I have never used compute shaders in Blender, since there was never really a need. But you have to keep in mind that sending data to the GPU comes with a lot of overhead. I think that’s one of the reasons why people barely use compute shaders in Blender.

I made some tests, its definitelly fast for some situations. Its at least better than python loops if you use foreach_get/set to load the data into buffers to upload. The annoying part is dealing with textures since it doesnt seem to support SSBOs.

I have also just recently found out about compute shaders in Blender Python API (although I am quite often looking through docs) and was very pleasantly surprised by this.

Furthermore, it is quite exciting that OpenGL Wrapper (bgl: https://docs.blender.org/api/current/bgl.html) will be deprecated and will be replaced with GPU module which is sitting on Vulkan and Metal.

And then I had the same question as you: why is it used so rarely and why is there so little learning content? I am aware of amazing learning content for compute shaders in other environments, however, I would like to see it in Blender context.
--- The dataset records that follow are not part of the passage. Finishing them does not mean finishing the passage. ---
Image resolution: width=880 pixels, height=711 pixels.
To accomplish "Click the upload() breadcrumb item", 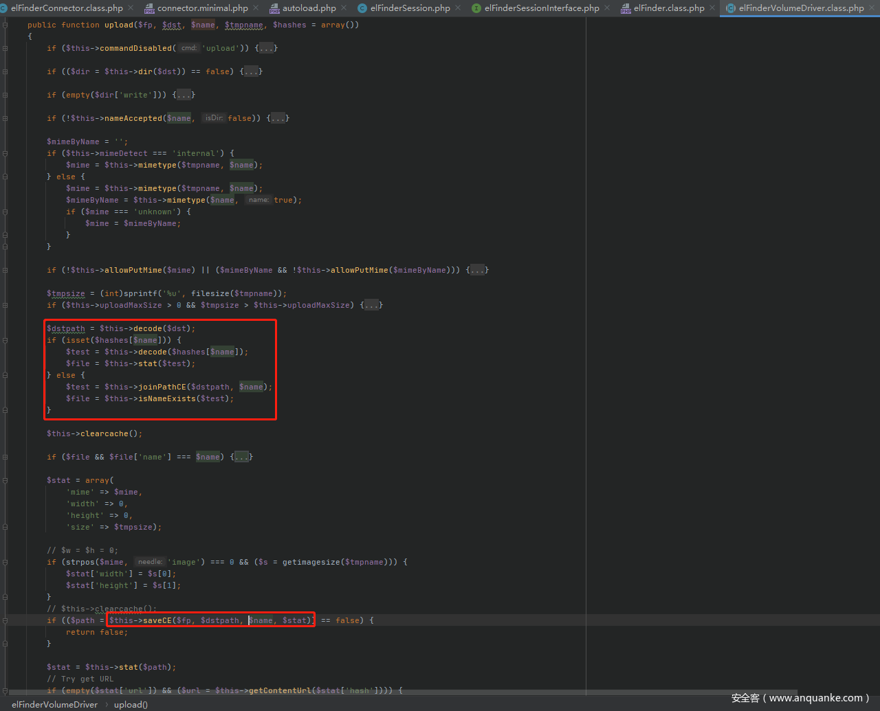I will (131, 704).
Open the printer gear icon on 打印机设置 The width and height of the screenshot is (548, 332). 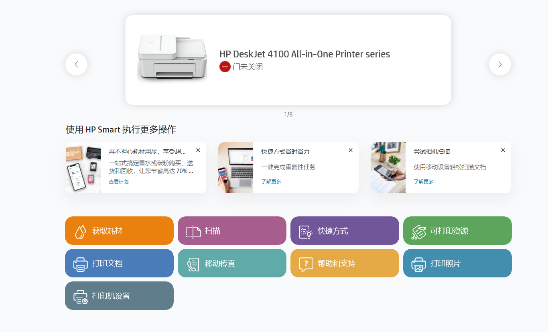pyautogui.click(x=80, y=297)
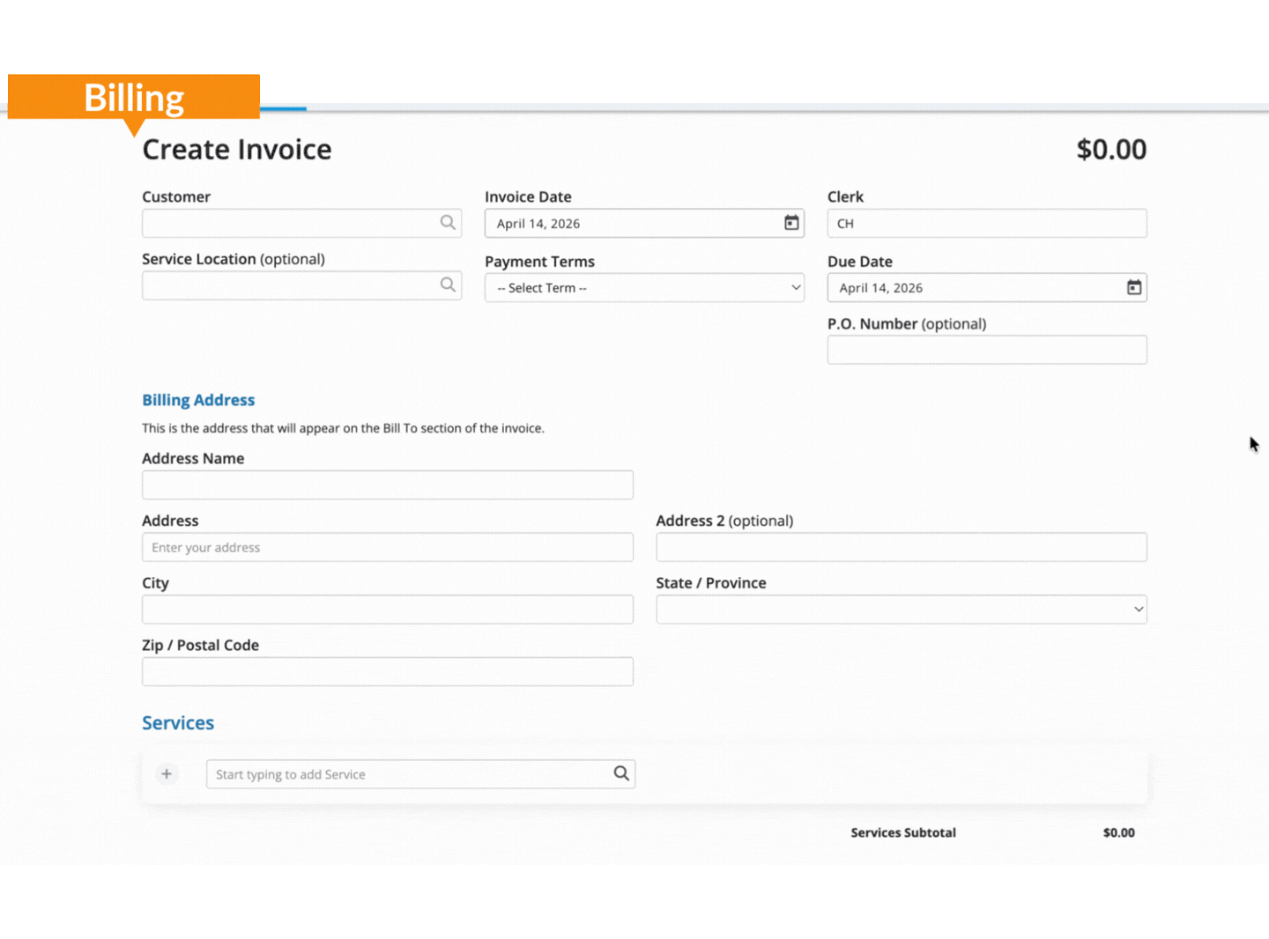Viewport: 1269px width, 939px height.
Task: Click the Address 2 optional field
Action: pyautogui.click(x=901, y=548)
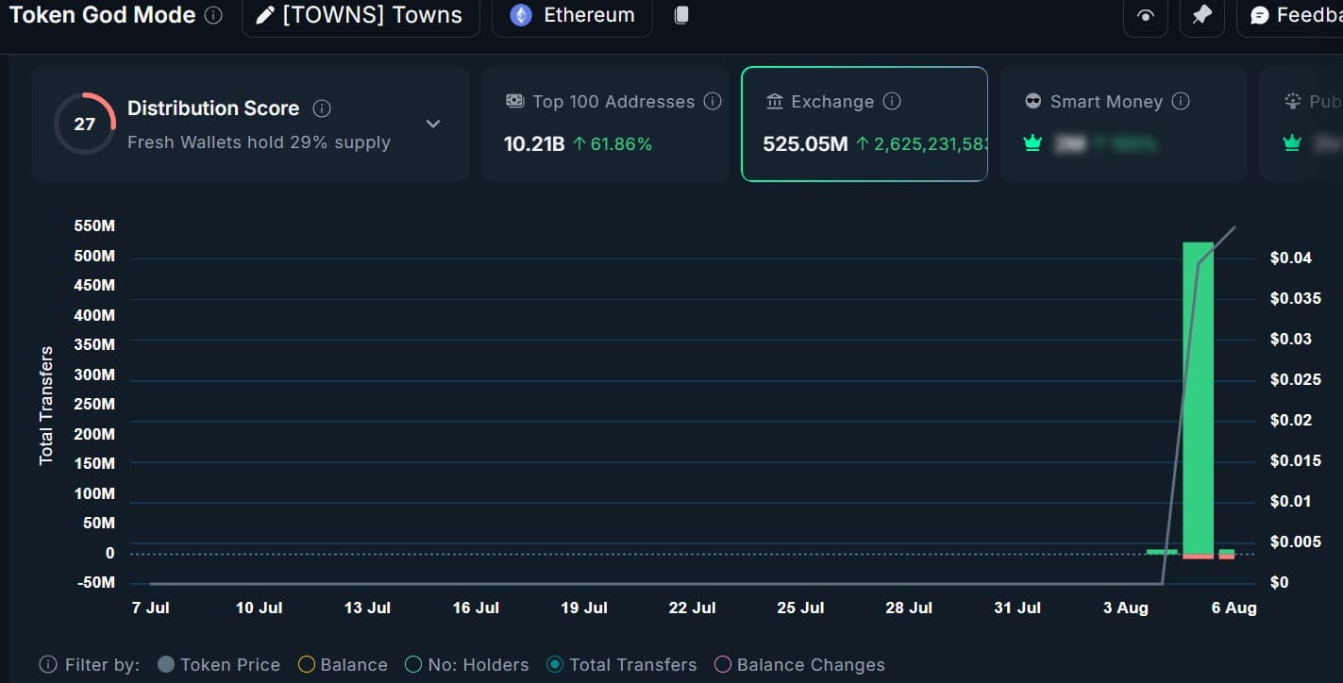The height and width of the screenshot is (683, 1343).
Task: Click the Top 100 Addresses info icon
Action: tap(713, 101)
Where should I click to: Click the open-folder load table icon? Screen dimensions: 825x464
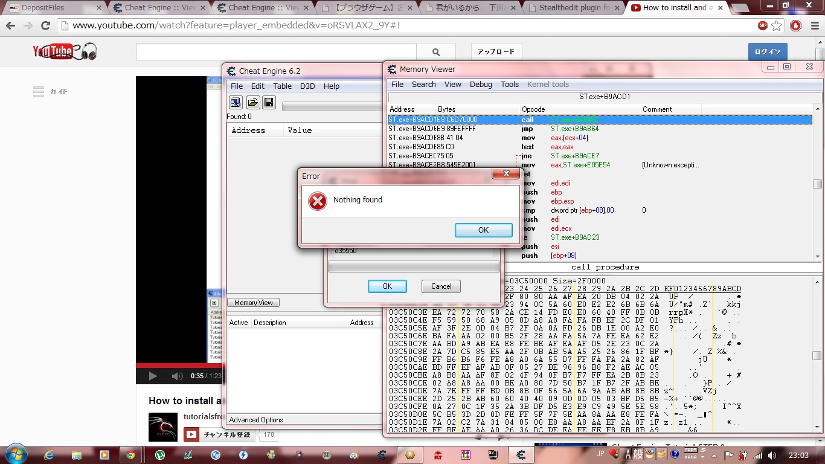tap(252, 102)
Therefore, I am using this opportunity to ask if you found additional content for learning and if you would share it here, thanks!

I’ve seen plenty of addons using the GPU module (and the former BGL)…

But still, there’s a different level of complexity between Python and OpenGL.
Most users already have difficulties dealing with Python alone, even more when you need to deal with memory allocations, buffer types, hlsl syntax, etc.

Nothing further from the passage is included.